La sensazione ultima che aleggia nella sala alla fine della proiezione di La femme du cinquième (diretto dal regista polacco Pawel Pawlikowski, già autore di My Summer of Love e Last Resort) è quella di una densa perplessità. Una perplessità che trova ampia ragione d'esistere nei confronti di una pellicola che sembra avere alte ambizioni autoriali e che finisce invece per risultare inconcludente, straniante e per certi versi addirittura incomprensibile.

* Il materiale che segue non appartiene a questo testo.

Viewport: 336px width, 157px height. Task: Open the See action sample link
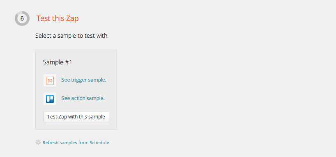pyautogui.click(x=83, y=98)
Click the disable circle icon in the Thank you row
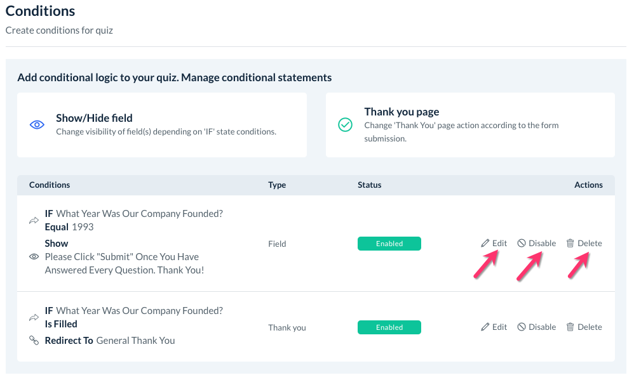This screenshot has height=380, width=634. pos(522,327)
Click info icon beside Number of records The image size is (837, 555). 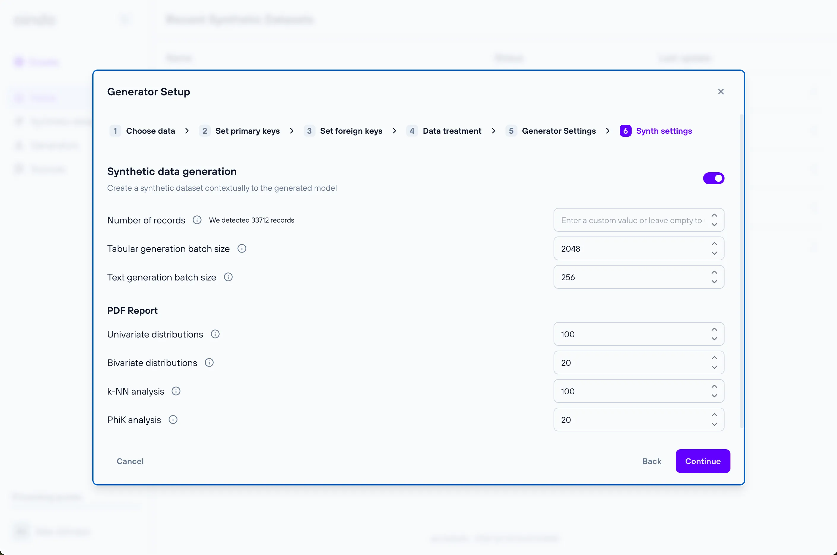[197, 220]
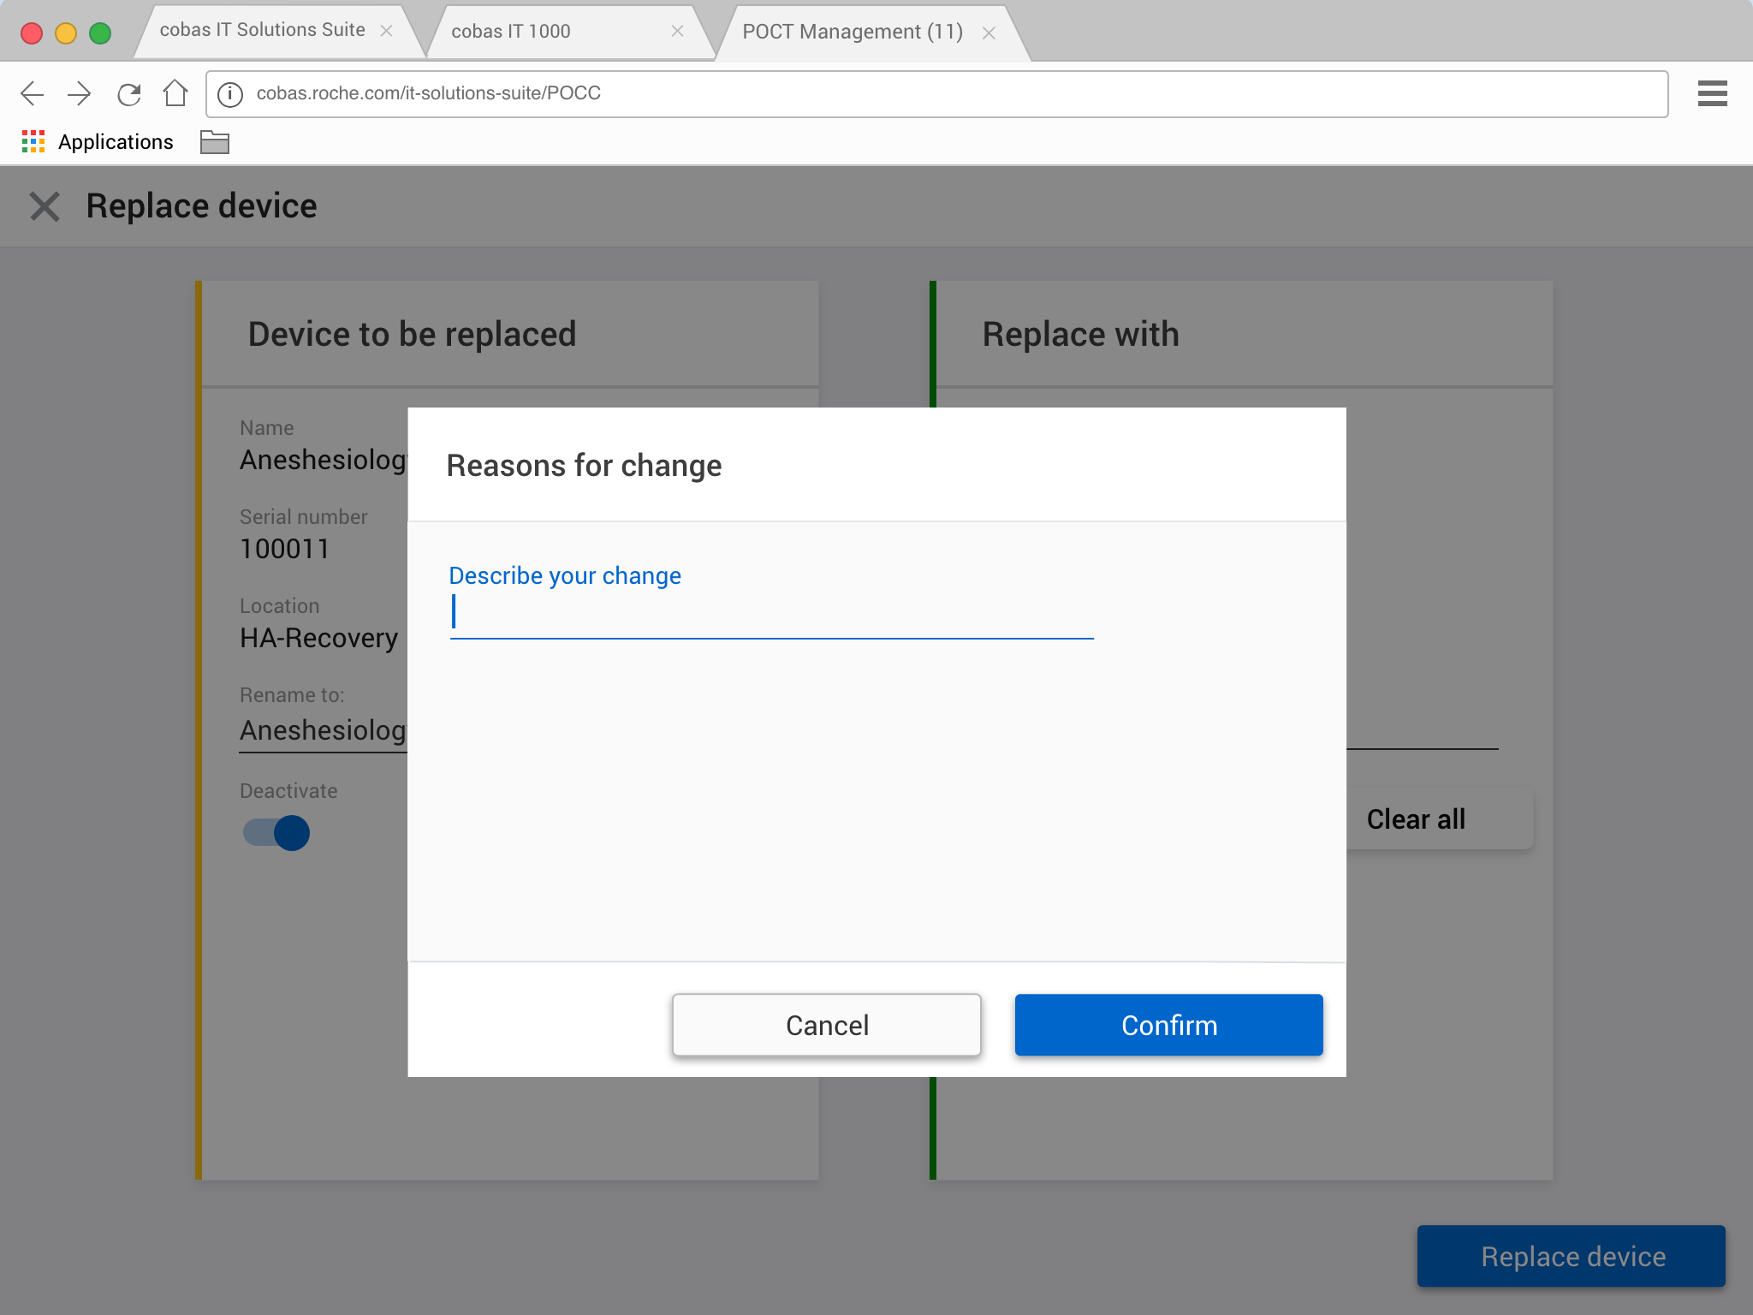
Task: Open the Applications grid icon
Action: [x=33, y=142]
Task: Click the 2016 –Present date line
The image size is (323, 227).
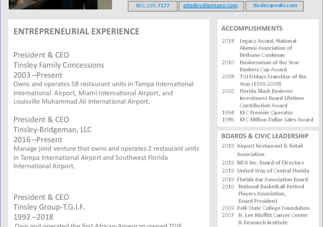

Tom Ricks (Ethan Hawke) è uno scrittore americano (di un unico romanzo ben accolto dalla critica, e che rappresenta per l'uomo il suo più grande successo ma forse anche il focolaio dei suoi più temibili spettri) che giunge a Parigi per poter ritrovare un contatto con la figlia di sei anni (Chloe), alla quale non gli è permesso avvicinarsi per un'ordinanza del tribunale. Giunto dunque a Parigi, in casa della moglie, Tom verrà però messo subito alla porta dalla ex-consorte, che vede l'uomo come un terribile pericolo (le ragioni di ciò non saranno mai chiarite) per sé e per la figlia. Messo in fuga dall'arrivo della polizia (chiamata per l'appunto dalla moglie) e derubato di tutti i suoi averi su un autobus, l'uomo si ritroverà poi a dimorare in una fatiscente pensione di infima qualità, dove il proprietario (per farsi ripagare dell'alloggio, dal momento che Tom non ha più neanche una lira) gli proporrà di lavorare per lui come vigilante di un monitor che controlla l'ingresso di uno strano e losco sotterraneo, frequentato da gente tutt'altro che raccomandabile; lavoro che Tom accetterà pur di continuare a vivere vicino alla figlia, che può solo ‘spiare' tramite le grate e le sfocate lenti di quella dolorosa separazione. Nel frattempo però, durante una serata letteraria, Tom incontra una misteriosa e affascinante donna (ovvero Margit - Kristin Scott Thomas - ex moglie di uno scrittore ungherese) con la quale condividerà qualche appuntamento - a sfondo prettamente sessuale - nell'appartamento di lei al quinto piano di un misterioso (anch'esso) palazzo. Ma i misteri non finiscono qui perché Tom, uomo e scrittore con una turbolenta e indefinita 'vita interiore', finirà poi per rimanere invischiato con i brutti ceffi che frequentano il proprietario della pensione, e scoprire che la sua esistenza sta assumendo uno strano e sempre più pericoloso volto.
Spaesamenti registici
A fronte di una prima parte ben costruita che nasce e trova il suo spunto narrativo nelle suggestive, sfocate sequenze della rigogliosa foresta (che ha ispirato il libro) che anima la mente di Tom (che conosciamo a poco a poco come un uomo smarrito dietro ai suoi grandi occhiali, evidentemente vittima di una ‘visione' della vita non proprio lucida), segue una seconda parte che invece naufraga nel fitto sottobosco di quella stessa realtà, proiezione o allucinazione partorita dalla mente dell'uomo. Infatti nel momento in cui Tom conosce Magrit (punto di svolta della storia), il suo universo comincia a popolarsi di persone e situazioni che fotogramma dopo fotogramma sfumano sempre di più in indecifrabili proiezioni della mente. Molti tasselli di un puzzle che il regista non riposizionerà mai, lasciando invece all'oblio dell'interpretazione i troppi dettagli di un thriller che finisce per perdersi in quel labirinto di onirico e reale costruito dallo stesso Pawlikowski, e che sacrificano anche la bravura di due validi attori come Kristin Scott Thomas (relegata in un ruolo che sembra mancare completamente di spessore) ed Ethan Hawke (impigliato in un personaggio privo di forza, che subisce gli altri e sé stesso con la stessa fatale rassegnazione). Un lavoro caratterizzato da alcune belle sequenze e da un seducente incastro di immagini di una natura che sembra continuamente sfuggire all'inquisizione dell'occhio, come d'altronde fa il film, apparentemente impegnato a inseguire un orizzonte che (di fatto) non raggiunge mai.
Pawel Pawlikowski traspone su grande schermo il romanzo Magrit di Douglas Kennedy, traendone un film esteticamente curato che annaspa nel tentativo di costruire un thriller cerebrale giocato sul labile confine tra realtà e mondo onirico, e soprattutto cha manca di mettere in piedi tutti quei rimandi e quei legami necessari alla storia per liberarsi (strada facendo) dell’armatura immaginifica e dare invece senso ai reali elementi dell’impianto filmico. Resta a conti fatti un film dalla forte tensione autoriale che si brucia nella voglia di trovare nell'assoluto non-senso una interpretazione/semplificazione ai cupi meandri della mente.